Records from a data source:
--- START ---

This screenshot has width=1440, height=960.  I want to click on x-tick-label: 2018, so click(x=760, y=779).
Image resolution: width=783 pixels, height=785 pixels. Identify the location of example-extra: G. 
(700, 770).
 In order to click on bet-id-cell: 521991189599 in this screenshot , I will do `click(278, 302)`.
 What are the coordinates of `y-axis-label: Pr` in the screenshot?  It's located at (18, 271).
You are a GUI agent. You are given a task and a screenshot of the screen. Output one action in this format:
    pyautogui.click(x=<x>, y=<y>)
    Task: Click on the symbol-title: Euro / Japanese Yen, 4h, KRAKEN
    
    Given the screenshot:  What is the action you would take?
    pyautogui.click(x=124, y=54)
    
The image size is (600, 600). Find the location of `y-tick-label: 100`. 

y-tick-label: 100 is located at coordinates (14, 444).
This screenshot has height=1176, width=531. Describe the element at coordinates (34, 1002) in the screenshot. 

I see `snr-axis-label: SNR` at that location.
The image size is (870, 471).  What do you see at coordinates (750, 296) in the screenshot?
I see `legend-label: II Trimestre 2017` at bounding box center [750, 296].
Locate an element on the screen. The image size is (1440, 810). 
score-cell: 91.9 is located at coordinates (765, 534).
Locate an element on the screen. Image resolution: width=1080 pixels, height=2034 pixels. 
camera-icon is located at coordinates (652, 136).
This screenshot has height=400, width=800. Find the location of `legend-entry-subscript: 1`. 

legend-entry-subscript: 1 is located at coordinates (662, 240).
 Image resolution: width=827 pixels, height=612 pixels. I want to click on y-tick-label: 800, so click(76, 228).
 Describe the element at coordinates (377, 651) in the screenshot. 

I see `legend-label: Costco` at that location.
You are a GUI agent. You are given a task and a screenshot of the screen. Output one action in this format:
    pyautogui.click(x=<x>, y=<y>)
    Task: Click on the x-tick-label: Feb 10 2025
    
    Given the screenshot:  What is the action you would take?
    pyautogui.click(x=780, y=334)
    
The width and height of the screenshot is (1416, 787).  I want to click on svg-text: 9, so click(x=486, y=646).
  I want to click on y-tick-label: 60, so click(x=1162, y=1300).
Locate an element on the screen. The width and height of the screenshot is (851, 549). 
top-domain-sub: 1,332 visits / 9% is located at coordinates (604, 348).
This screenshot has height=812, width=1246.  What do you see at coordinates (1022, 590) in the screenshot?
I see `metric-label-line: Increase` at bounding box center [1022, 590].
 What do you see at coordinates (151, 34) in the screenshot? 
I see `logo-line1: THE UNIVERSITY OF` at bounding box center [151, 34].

--- END ---

Activity → Extract every line of the records above verbatim, from the first record through the last.

Your response →
This screenshot has width=1440, height=960.  I want to click on x-tick-label: 2018, so click(x=760, y=779).
Image resolution: width=783 pixels, height=785 pixels. Identify the location of example-extra: G. 
(700, 770).
 In order to click on bet-id-cell: 521991189599 in this screenshot , I will do `click(278, 302)`.
 What are the coordinates of `y-axis-label: Pr` in the screenshot?  It's located at (18, 271).
You are a GUI agent. You are given a task and a screenshot of the screen. Output one action in this format:
    pyautogui.click(x=<x>, y=<y>)
    Task: Click on the symbol-title: Euro / Japanese Yen, 4h, KRAKEN
    
    Given the screenshot:  What is the action you would take?
    pyautogui.click(x=124, y=54)
    
The image size is (600, 600). Find the location of `y-tick-label: 100`. 

y-tick-label: 100 is located at coordinates (14, 444).
This screenshot has height=1176, width=531. Describe the element at coordinates (34, 1002) in the screenshot. 

I see `snr-axis-label: SNR` at that location.
The image size is (870, 471).  What do you see at coordinates (750, 296) in the screenshot?
I see `legend-label: II Trimestre 2017` at bounding box center [750, 296].
Locate an element on the screen. The image size is (1440, 810). 
score-cell: 91.9 is located at coordinates (765, 534).
Locate an element on the screen. Image resolution: width=1080 pixels, height=2034 pixels. 
camera-icon is located at coordinates (652, 136).
This screenshot has height=400, width=800. Find the location of `legend-entry-subscript: 1`. 

legend-entry-subscript: 1 is located at coordinates (662, 240).
 Image resolution: width=827 pixels, height=612 pixels. I want to click on y-tick-label: 800, so click(76, 228).
 Describe the element at coordinates (377, 651) in the screenshot. 

I see `legend-label: Costco` at that location.
You are a GUI agent. You are given a task and a screenshot of the screen. Output one action in this format:
    pyautogui.click(x=<x>, y=<y>)
    Task: Click on the x-tick-label: Feb 10 2025
    
    Given the screenshot:  What is the action you would take?
    pyautogui.click(x=780, y=334)
    
The width and height of the screenshot is (1416, 787).  I want to click on svg-text: 9, so click(x=486, y=646).
  I want to click on y-tick-label: 60, so click(x=1162, y=1300).
Locate an element on the screen. The width and height of the screenshot is (851, 549). 
top-domain-sub: 1,332 visits / 9% is located at coordinates (604, 348).
This screenshot has height=812, width=1246.  What do you see at coordinates (1022, 590) in the screenshot?
I see `metric-label-line: Increase` at bounding box center [1022, 590].
 What do you see at coordinates (151, 34) in the screenshot? 
I see `logo-line1: THE UNIVERSITY OF` at bounding box center [151, 34].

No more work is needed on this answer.